As municipalities across the United States become increasingly populated by citizens of Latin American heritage, rock en español is emerging in the unlikeliest of places. Huge cities with large Hispanic populations are no longer the exclusive domains of the simple, organic sounds of rural ranchera or complex rhythms of salsa and merengue. Today, Latin beats and melodies and songs sung in Spanish can be heard coming from pimped-out cars cruising main streets in small towns across America. On Friday nights in my hometown of Asheboro, N.C., the old main drag, Fayetteville Street, once had jacked-up muscle cars with Confederate flags draped across the back windows blaring Lynyrd Skynyrd. Today, Fayetteville Street is lined with Mexican mercados, and you hear the Tejano pop of Thalia or the norteño sound of Los Tigres del Norte coming from the cars.

The breadth of Spanish-language music seeping into U.S. popular culture is awesome. In the world of mainstream rock, Santana’s 1999 comeback album Supernatural coupled with the multi-platinum success of powerful Colombian singer/songwriter Shakira’s 2001 album Laundry Service, indicated a shift in popular taste for Latin music.

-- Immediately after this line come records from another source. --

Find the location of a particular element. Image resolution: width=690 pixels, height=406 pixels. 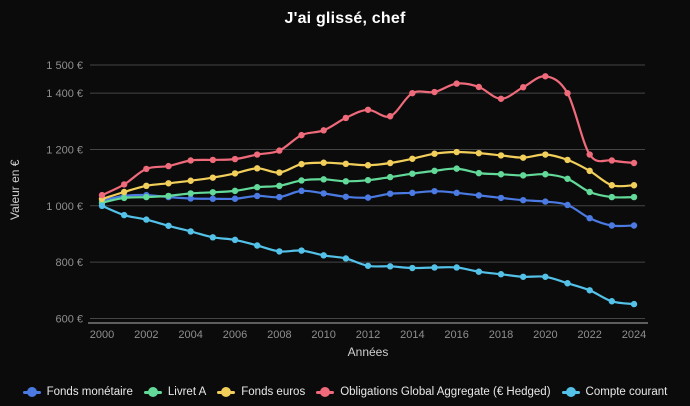

legend-item-obligations-global-aggregate-hedged: Obligations Global Aggregate (€ Hedged) is located at coordinates (434, 392).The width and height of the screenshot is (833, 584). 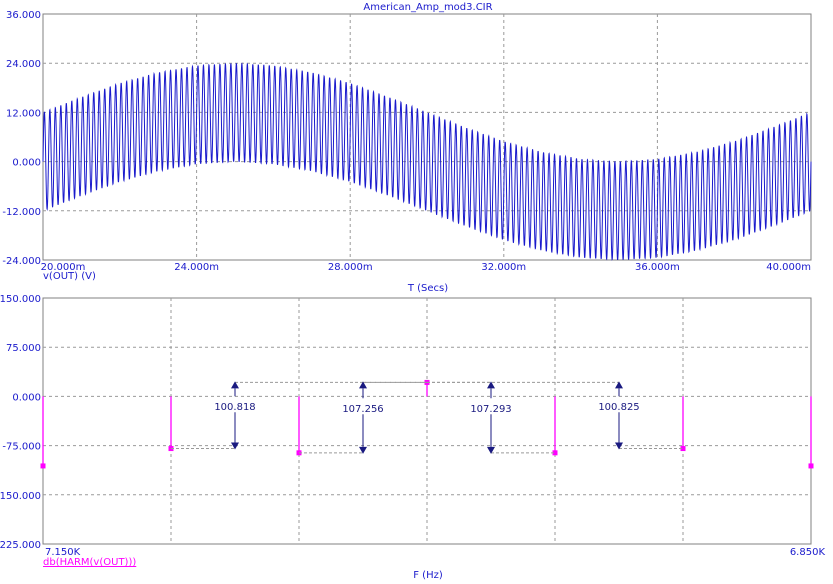 What do you see at coordinates (362, 410) in the screenshot?
I see `difference-label: 107.256` at bounding box center [362, 410].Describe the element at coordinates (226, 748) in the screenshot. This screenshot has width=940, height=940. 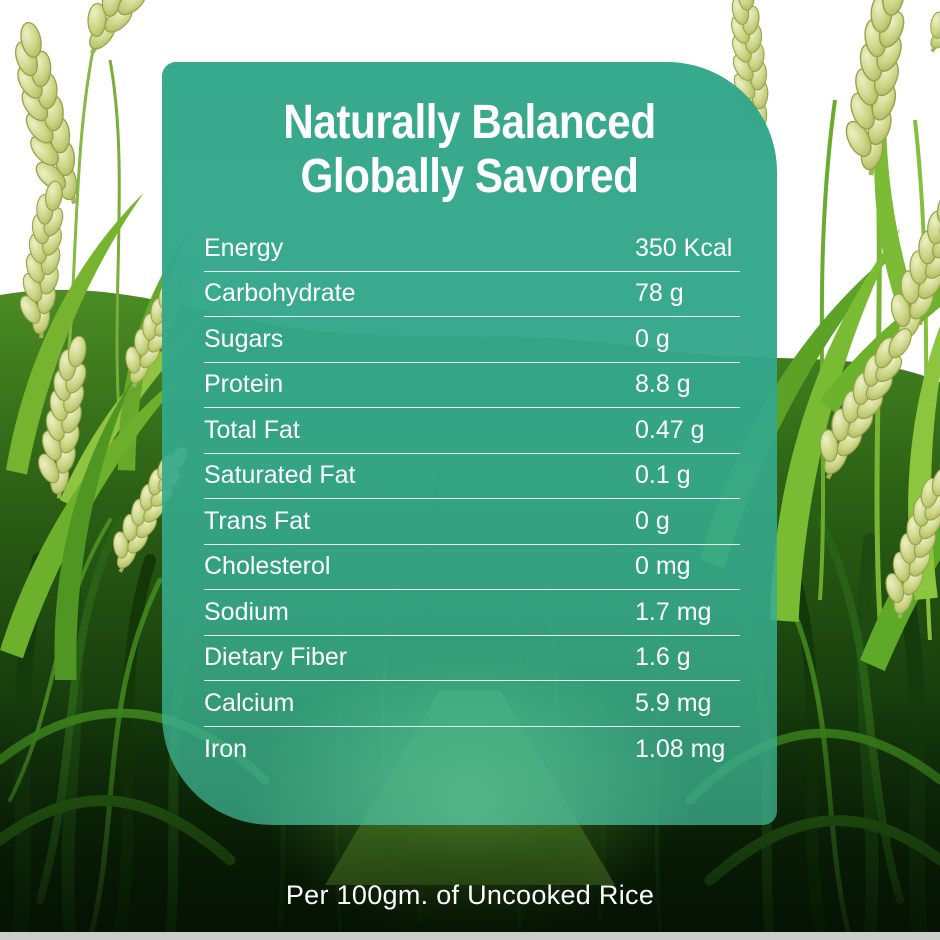
I see `nutrient-label: Iron` at that location.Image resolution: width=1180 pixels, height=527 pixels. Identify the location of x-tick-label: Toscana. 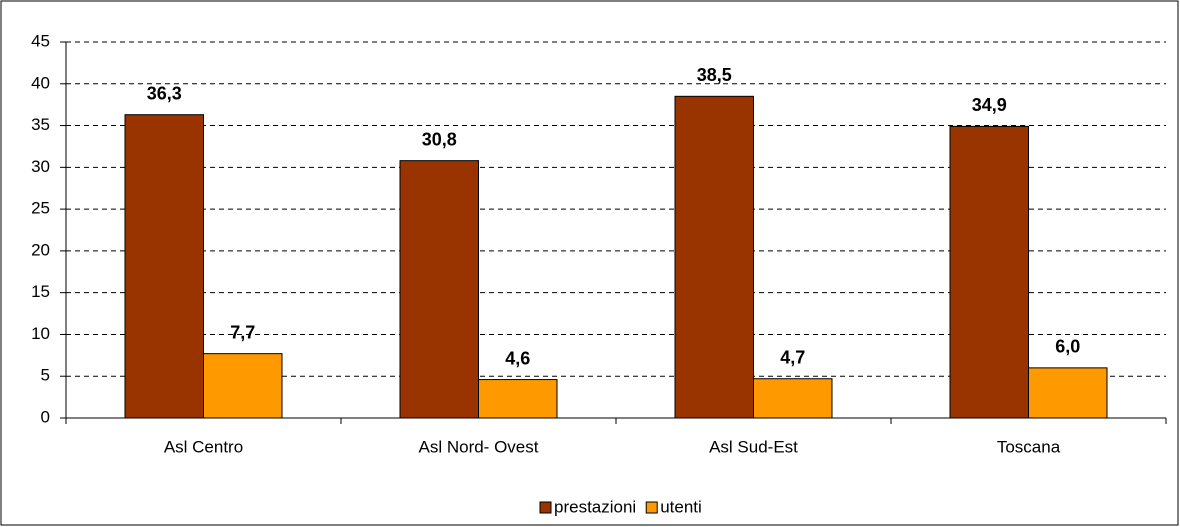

But Santana’s revived popularity was largely based on his use of popular young American rockers and rappers on the album. And Shakira’s biggest success came only after she chose to sing in English.

Laundry Service is arguably the first major crossover into the English market by a [primarily] Spanish-speaking artist,” wrote Billboard magazine Latin Bureau Chief Leila Cobo after the album’s release in 2001. “After all, Marc Anthony, Jennifer Lopez, Gloria Estefan and even Enrique Iglesias were either born or raised here, and Ricky Martin was fluent in English for years before his English-language album debut.”

This kind of talk annoys the bilingual Mexican singer/songwriter Julieta Venegas. “When I hear Shakira sing in English, I don’t understand what she’s saying,” says Venegas, pointing to Shakira’s poor command of the language. To Venegas, Shakira’s Spanish-language albums, such as the 1998 classic Dónde Están los Ladrones? , are already top-notch works from a talented singer who caved in to the pressures of the U.S. market. When fans listen to Shakira’s English-language music, says Venegas, “they’re not hearing her as she is. She definitely became more famous, but to me, it’s just weird. I mean, I speak English, but my songs, the way I write them and the way they come out—it’s Spanish. That’s how I tell my stories.” (Diana Baron, the L.A.-based publicist for both Shakira and Venegas, says all the songs on Shakira’s forthcoming U.S. album will be in Spanish.)

Echeverri doesn’t worry about such things, satisfied that her music speaks to scores of Spanish-language fans. While she’s happy that some English-language music lovers in the U.S. have championed her work, when asked if she believes that rock sung in Spanish will ever make significant advances on the U.S. charts, she says, “I don’t know, and I don’t care.”

Guerra agrees that Spanish-speaking singers and songwriters should never leave their own language behind, but she doesn’t take such a hard-line position on the language debate. “We should keep writing in Spanish,” she says, “because this is the nature of our music. And you have no limit in Spanish, there are a lot of options. You can say one thing in so many different and beautiful ways.”

But in today’s global society, Guerra suggests, rock singers and songwriters from all backgrounds should take on the challenge of writing in other languages. “I’m not scared to also write songs in English. I think it’s important to be open,” she says. “I’d love to write in Portuguese, too. But I’ll never leave Spanish. Spanish is my mother language.”